Their suburban homes are being foreclosed upon and they’re occupying streets all over the country. Their children’s opportunity for a future of progress and success is looking bleak.
It dims as the cost of higher education, living and everything in between rises while wages remain stagnant.
Millions are being laid off, fired, let go, stripped of pension plans, furloughed, downsized, replaced or any other derivative of the phrase, “kicked to the curb.” They’re the American middle-class and they’re disappearing.
A chart published in The Washington Post breaks the figures down and illustrates clearly that the Bush administration tax cuts (which virtually Republicans all want to make permanent) would add $36 billion to the national deficit.
Those families making less than $250,000 per year — as we have determined, “the 99 percent” — would be most responsible for compensating while families, individuals and corporate empires with earnings in the hundreds of millions — as we have determined, “the 1 percent” — are given exemptions that in themselves are more than the gross income of the rest of us.

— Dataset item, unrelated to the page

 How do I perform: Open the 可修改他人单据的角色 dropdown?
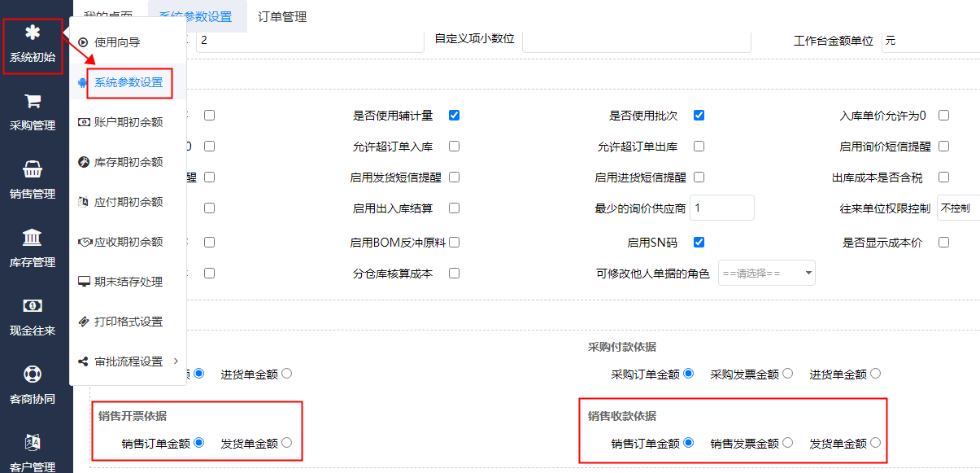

How is creating such a drastic inequity of wealth while simultaneously shifting the burden onto those on the short-end of that deal supposed to contribute to our collective prosperity as a people?

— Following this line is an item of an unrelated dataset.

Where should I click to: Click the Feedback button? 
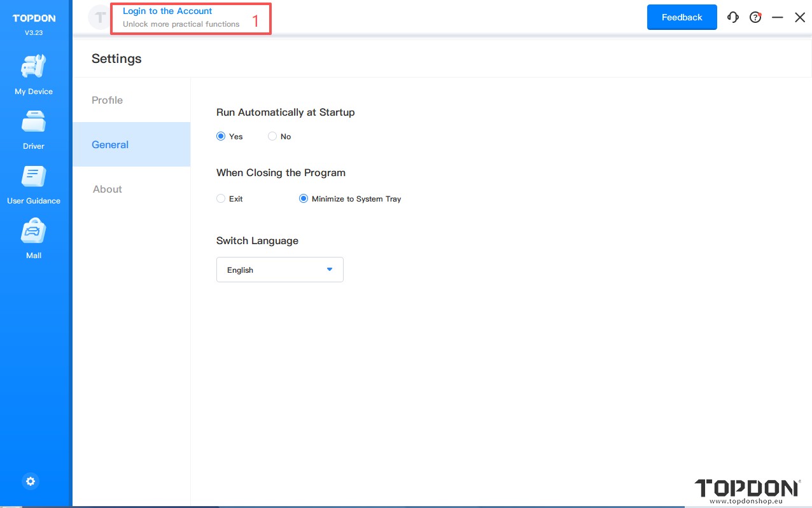point(682,17)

Let’s say for the sake of this argument (and because it actually happened) that this all began with Reagan.
In a segment that aired on the Rachel Maddow Show called, “Pin the Debt on the Donkey,” Maddow displays information from the Office of Management and Budget that essentially discredits the notion of Republican fiscal responsibility in the context of our current economic situation.
During Reagan’s administration, there was a national debt increase of 186.1 percent. George H.W. Busch followed him up with an impressive 53.8 percent, though, only to be outdone by his dimwitted son with a staggering 77.4 percent national increase in debt.
This is so much more than just a “liberal vs. conservative” argument.
Today, almost all the jobs being created require a college degree just for the entry-level. To that end, universities are now implementing government-mandated “cost calculators” on their websites.
Whether this is meant to prepare those looking to fund a college education for the coming costs or to serve as a “KEEP OUT” sign for the middle class, I have yet to determine. Regardless, college isn’t cheap and people don’t even have the means to save any money, let alone spend it.
The term “skilled laborer” transcends the archetypal hard-hat wearing, bright-future-building American in favor of a box that one might check when filling out an application for welfare.
Competitive wages, pensions, benefits and incentive packages are becoming notions of the past. Get in line. It’s a vicious cycle.
If your skill is no longer marketable or can be done by a computer or for cheaper by someone in a foreign country who isn’t receiving a 401k, or isn’t over the age of 55, well, it might be time to wake up from the "American Dream."
The old red, white and blue is showing her true colors and in tomorrow’s market with today’s problems: We’re all doomed.
Whether you’re camping out on Wall Street, researching alternative methods of energy or asking questions from behind a keyboard: It’s time to join the national discussion. It really is our only hope of making it out alive on the other side of these crazy times.